>>>>

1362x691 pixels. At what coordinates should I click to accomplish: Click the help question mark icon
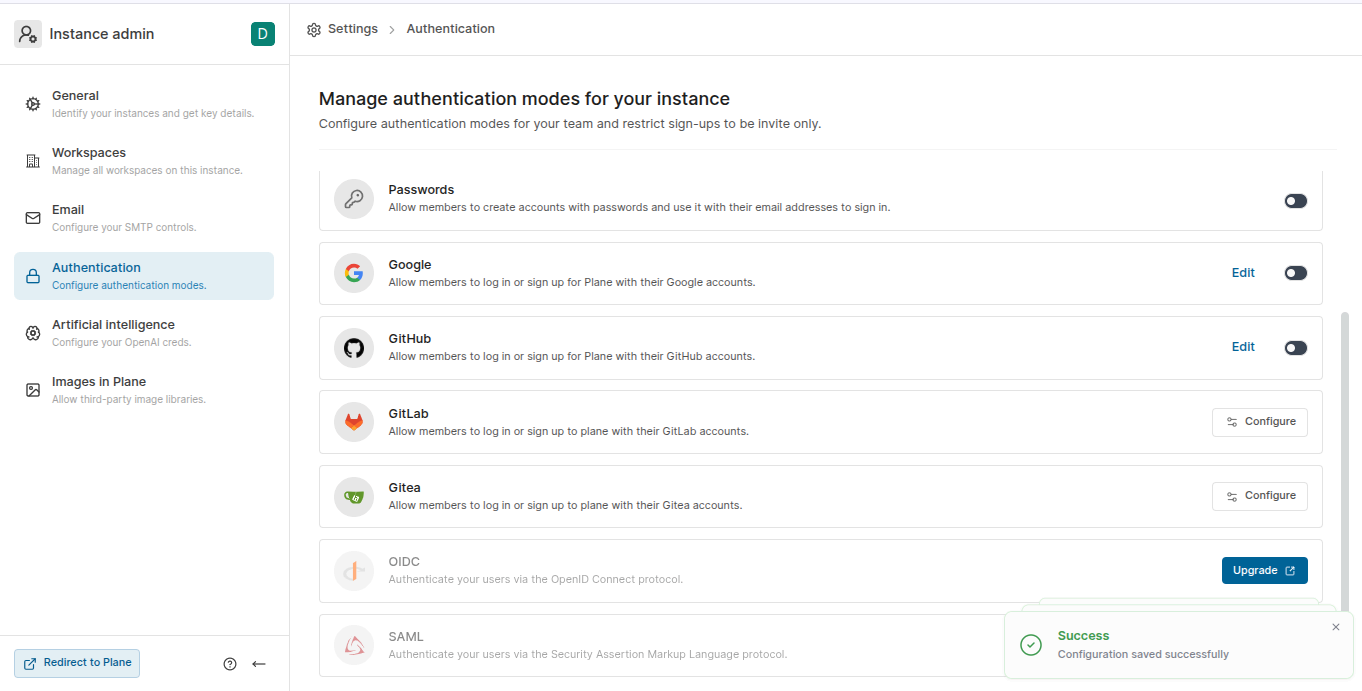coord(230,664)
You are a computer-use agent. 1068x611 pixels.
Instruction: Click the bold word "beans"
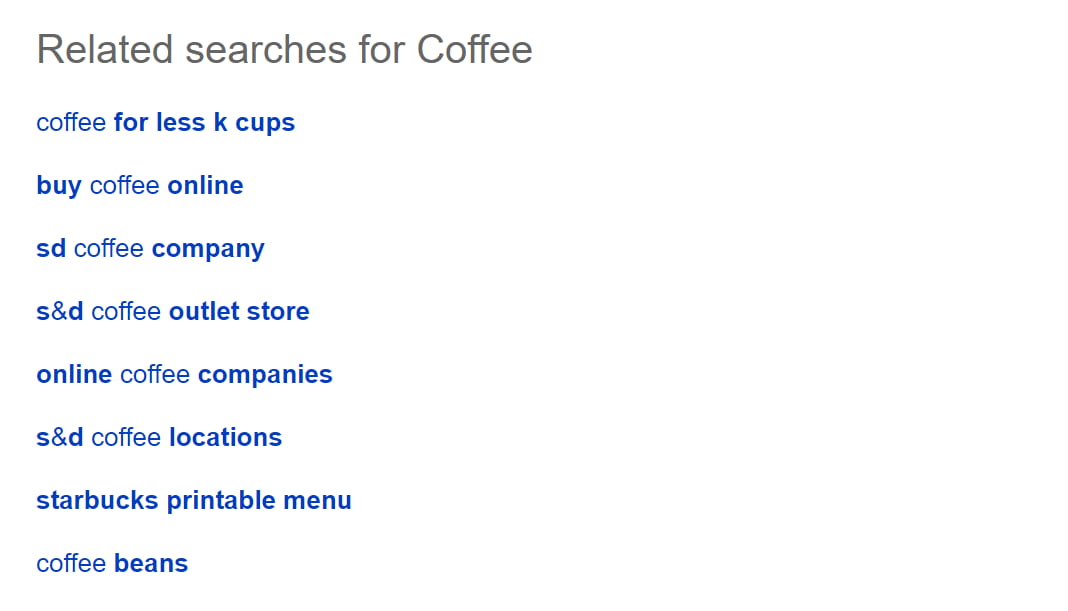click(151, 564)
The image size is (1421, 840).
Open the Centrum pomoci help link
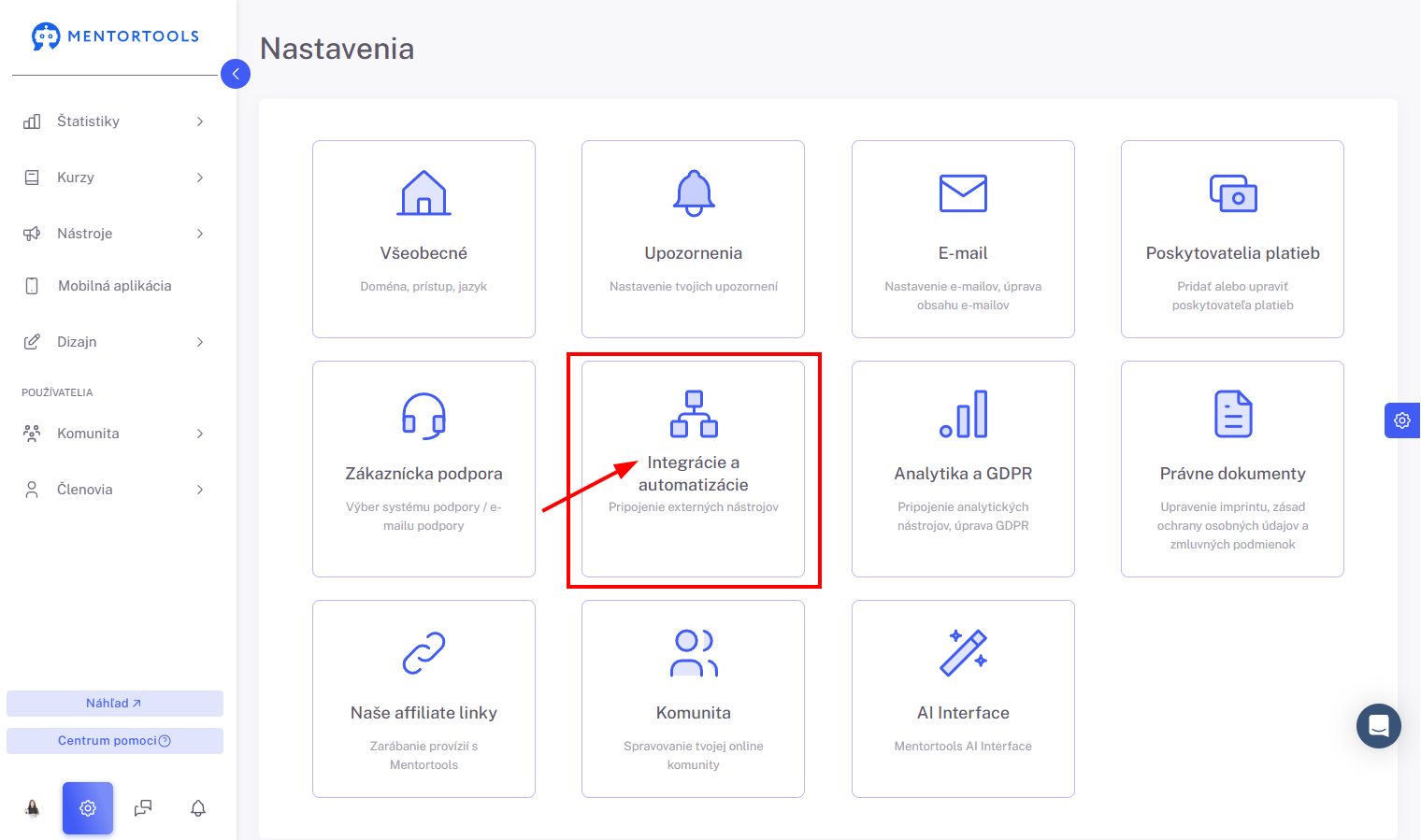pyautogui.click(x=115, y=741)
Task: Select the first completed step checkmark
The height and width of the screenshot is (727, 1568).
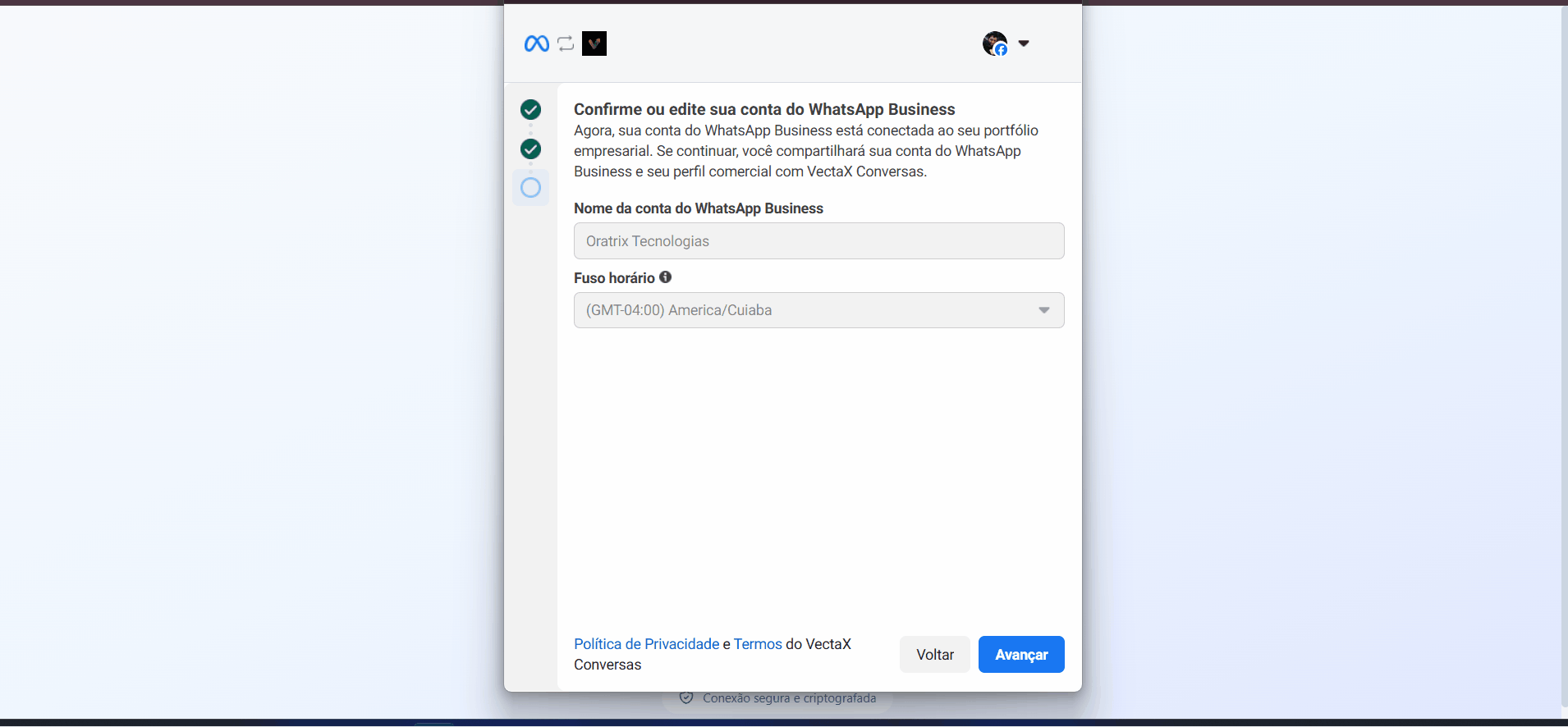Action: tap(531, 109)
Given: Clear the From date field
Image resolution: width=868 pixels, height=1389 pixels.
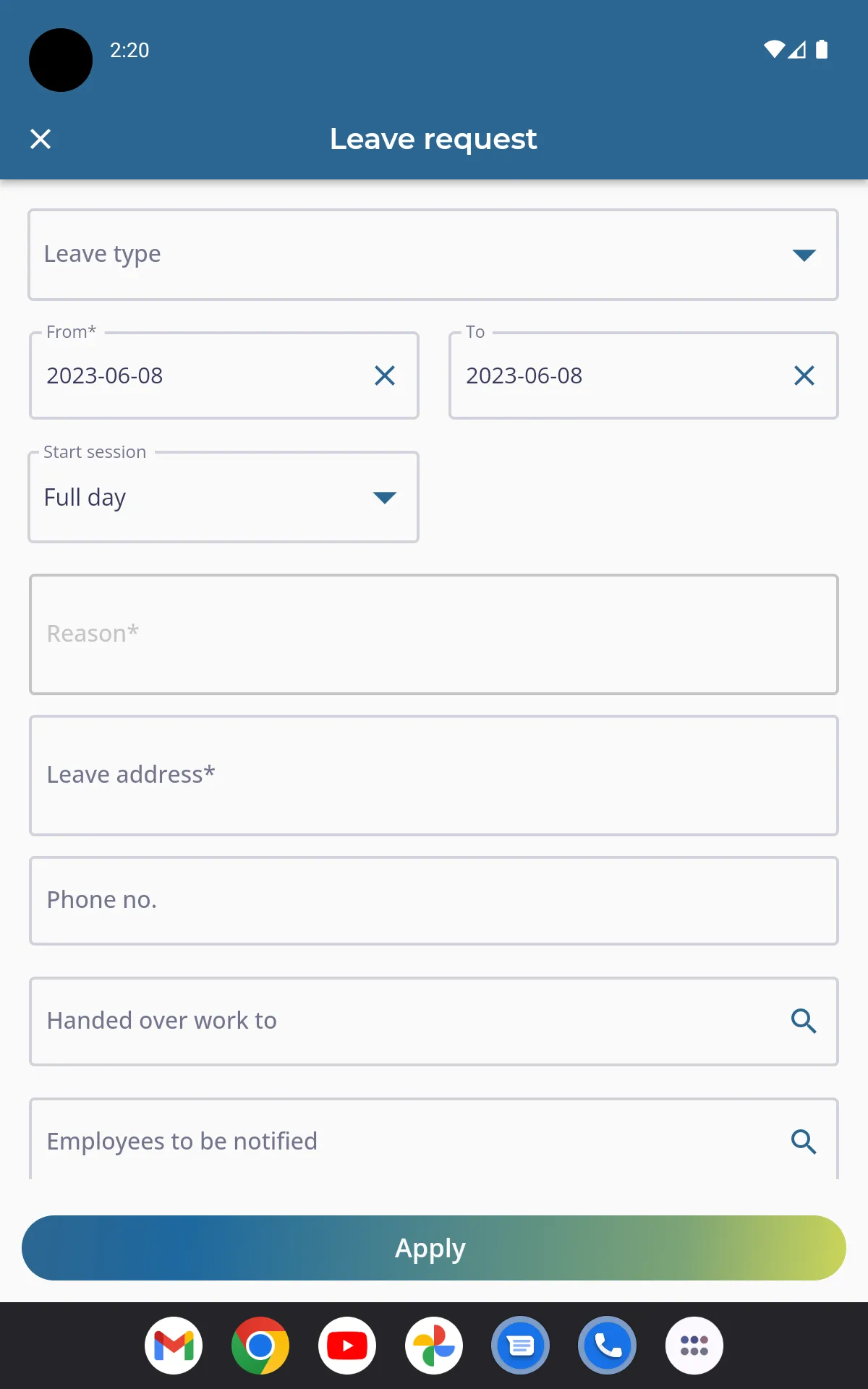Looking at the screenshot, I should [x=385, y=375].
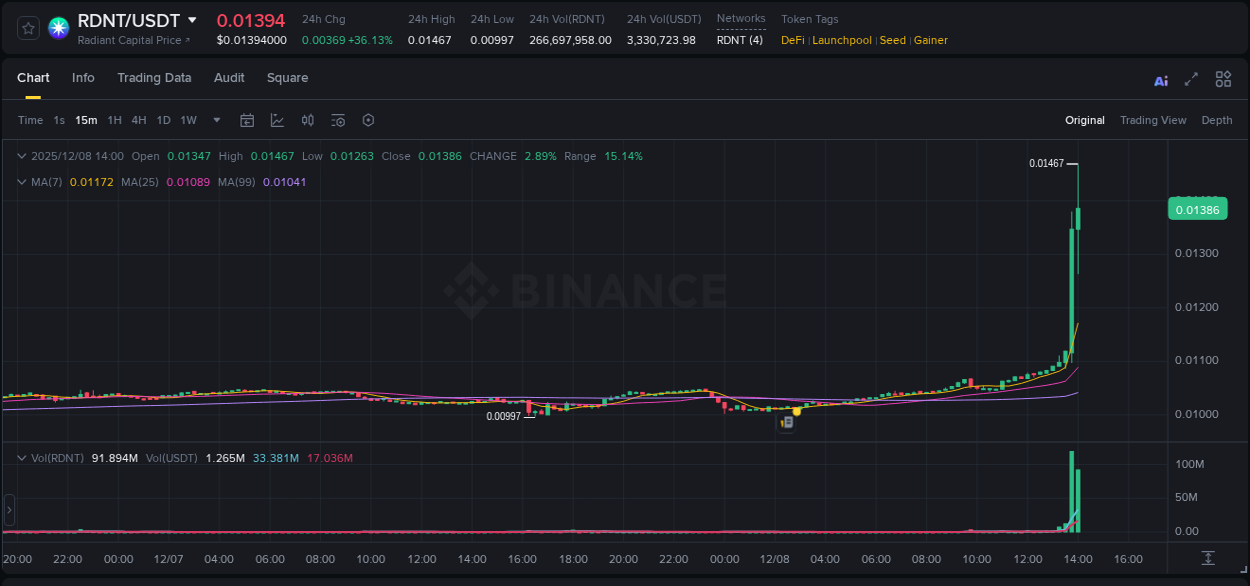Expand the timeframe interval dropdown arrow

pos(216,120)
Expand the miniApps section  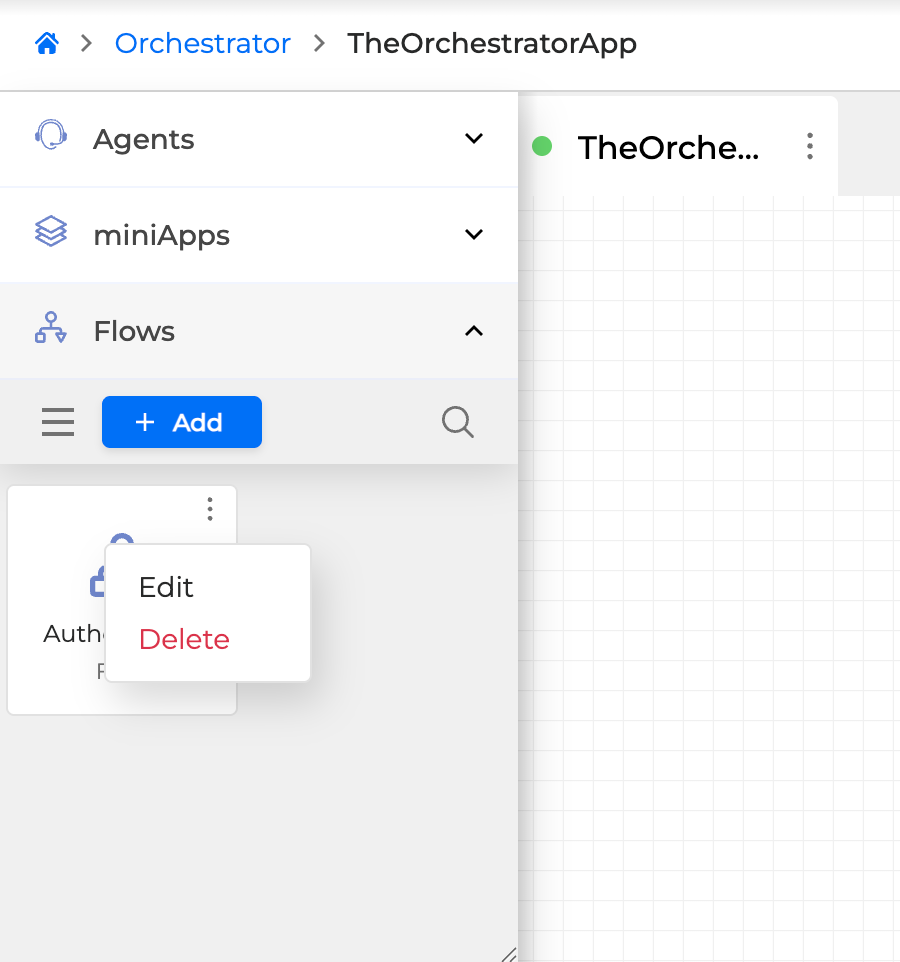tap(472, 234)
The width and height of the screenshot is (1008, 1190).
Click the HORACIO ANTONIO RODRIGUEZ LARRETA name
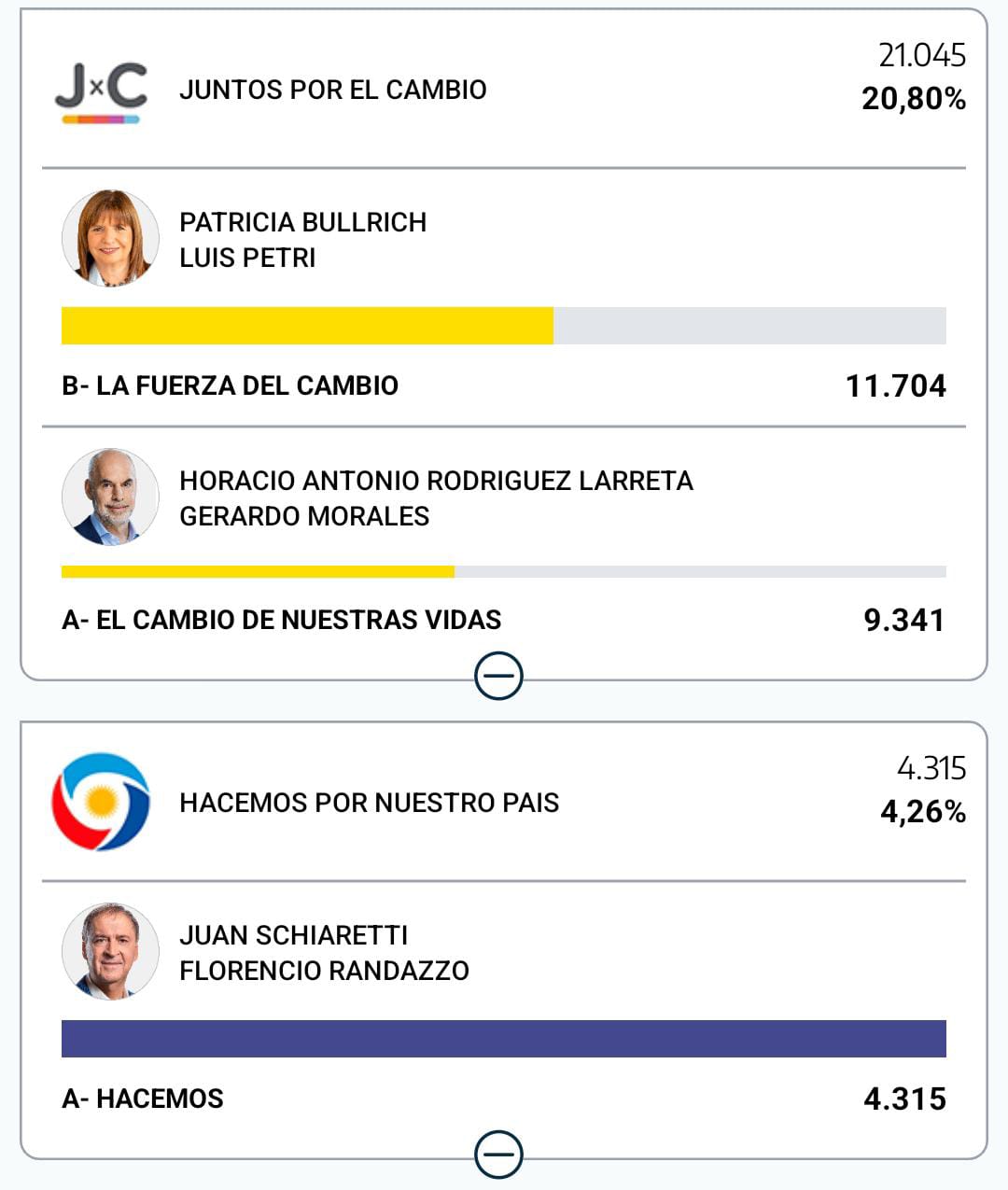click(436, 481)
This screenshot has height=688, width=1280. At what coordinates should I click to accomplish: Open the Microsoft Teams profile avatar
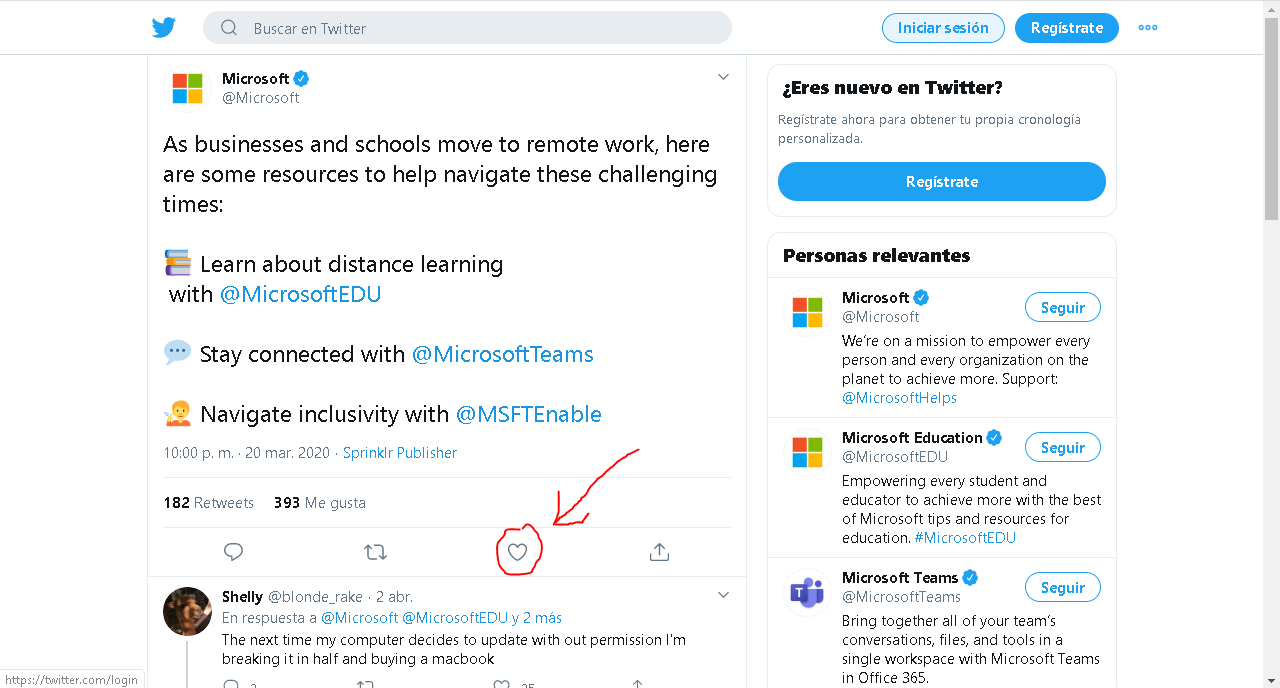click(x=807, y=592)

<<<<

▶ [Requirement]
Copy exactly what appears from the line holding "The width and" to the end of the material, keeping both end lines. Pictures are not part of the copy.

▶ [Task output]
The width and height of the screenshot is (1008, 1190).
Click the HORACIO ANTONIO RODRIGUEZ LARRETA name
click(436, 481)
This screenshot has height=688, width=1280. At what coordinates should I click to accomplish: Open the Microsoft Teams profile avatar
click(x=807, y=592)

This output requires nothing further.